For the time being, however, it was hidden from the consciousness of the tsar himself. He was not to know that the rapturous expressions of devotion he received from peasant delegations in many parts of the country, and most strikingly in Sarov in 1903, came from an ever-dwindling proportion of the common people. He was not to know that Sarov, 1903 marked the high point of his reign, after which it would be a steady descent into anarchy…
Dominic Lieven writes: “At the turn of the century… the government was less scared by working-class militancy than by growing evidence of peasant discontent. In June 1901 A.A. Polovtsov wrote: ‘after the students’ disorders there have followed strikes and factor workers’ battles with the police. Next the peasant mass will rise up with a demand for land. Today’s militia [the conscript army], torn away from this very land for a short period, will not use its weapons to curb these appetites, which it itself shares. This will be the end of the Russia which we know.’ Nine months later, when a wave of arson and rioting swept the countryside in Poltava and Kharkov provinces, Polovtsov’s prediction seemed amply justified. In the wake of these agrarian troubles the Secretary to the Committee of Ministers, Anatol Kulomzin, sought to reassure his wife. There had always, he wrote, been agrarian riots of this kind in Russia, during which peasants customarily paid back stewards and foremen for a multitude of old scores and minor injustices. Troops had refused to open fire on only one occasion, and even then out of simple dislike for he officer who gave the order. Alexander Kireev had less reason to hide his fears since his comments were confined to his private diary. ‘I think we can cope with the students and co. without difficulty, but millions of peasants… that’s a completely different matter.’
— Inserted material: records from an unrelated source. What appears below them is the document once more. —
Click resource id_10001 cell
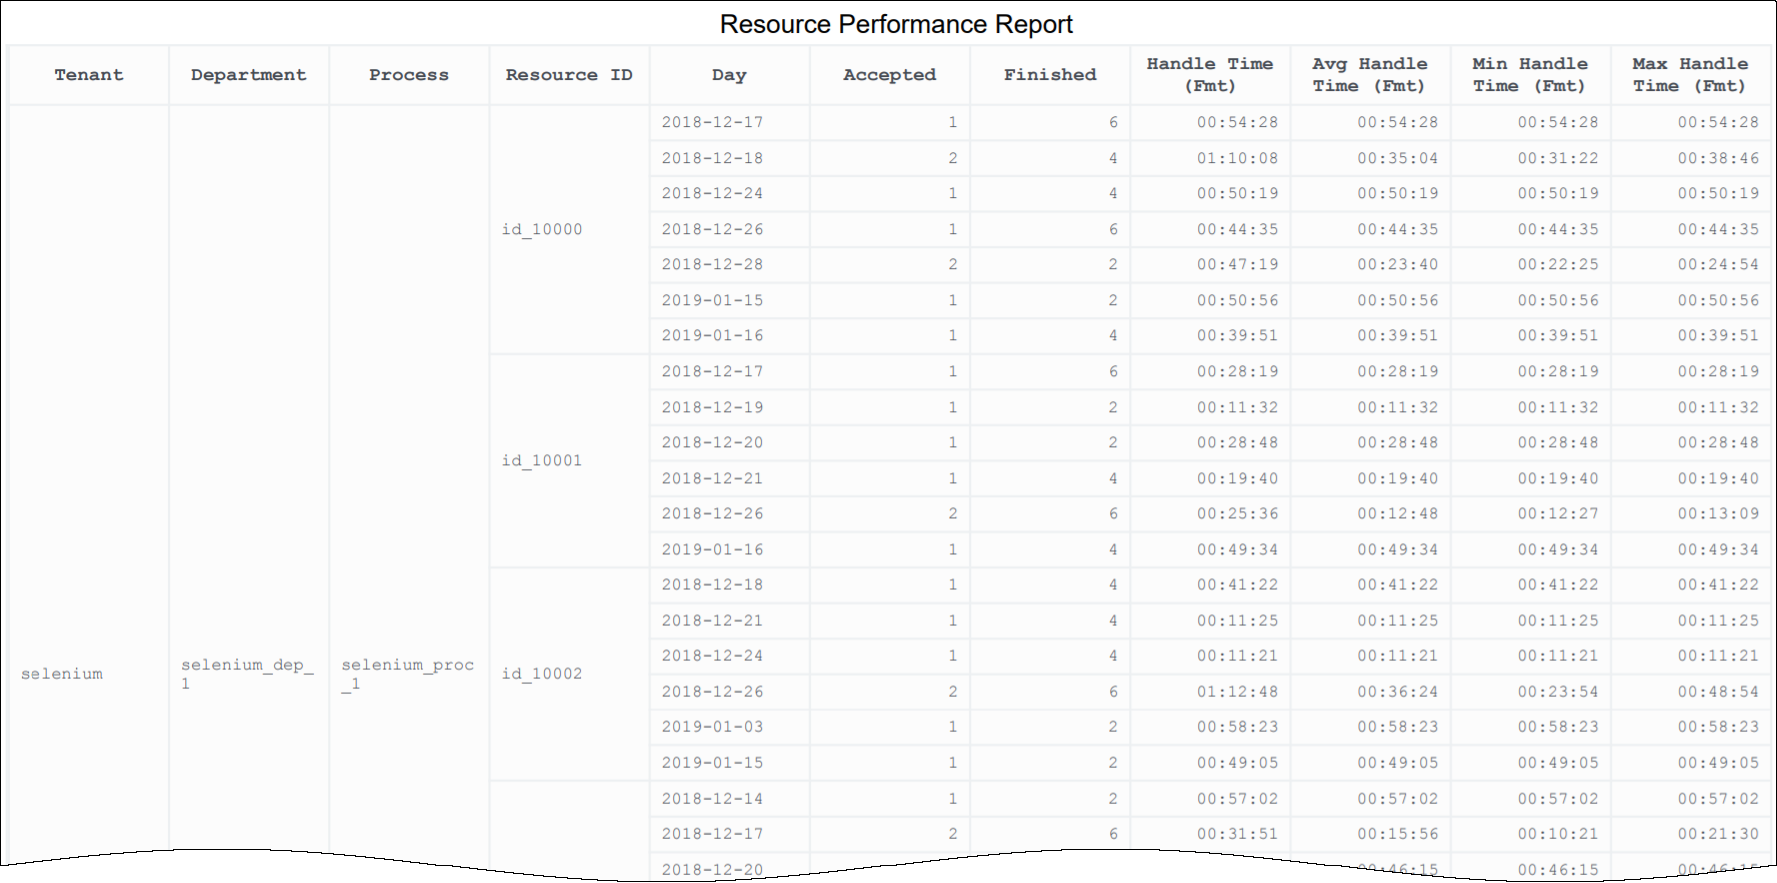542,461
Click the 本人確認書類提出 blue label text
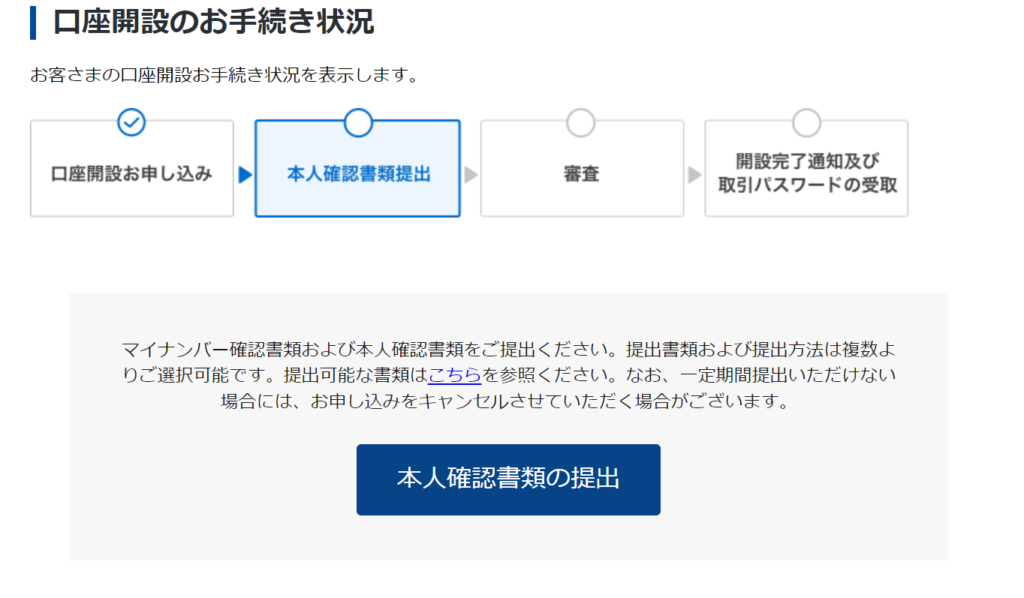The width and height of the screenshot is (1024, 598). [359, 174]
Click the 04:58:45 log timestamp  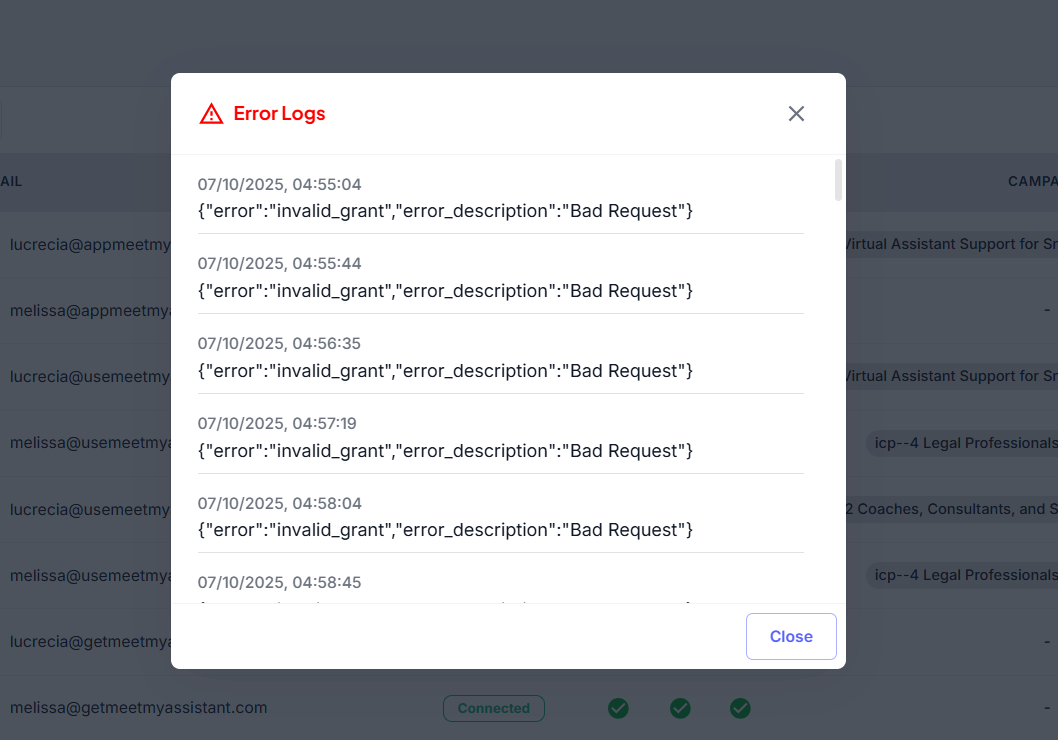pyautogui.click(x=279, y=582)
“Witte’s response was to claim, correctly, that ‘the picture of the peasants’ miserable condition is greatly exaggerated’, particularly by opponents of the government’s economic policy who sought to hide their selfish interests or ideological preferences behind claims that the Ministry of Finance was ruining the peasantry. Throughout the 1890s Witte opposed direct subsidies or cheap credit to agriculture as a waste of scarce resources. In his view investment in industry was more useful even for the rural population because jobs in the cities would reduce land hunger in the villages and, above all, provide agriculture with markets for its produce and therefore with the incentive to modernize. Witte doubted whether big capital investments in noble estates could ever be justified given the low costs of production in the Americas and Australasia, whose agricultural produce was now flooding the world market. Though more sympathetic as regards cheap credit for peasant farms, he argued that the structure of peasant landowning made large-scale lending to the peasantry very dangerous. By law most peasant farms belonged not to individuals or even families but to the whole village community. Nor could this land be sold or mortgaged. As a result there was no way to secure loans or recover debts from the peasantry, as the latter knew only too well.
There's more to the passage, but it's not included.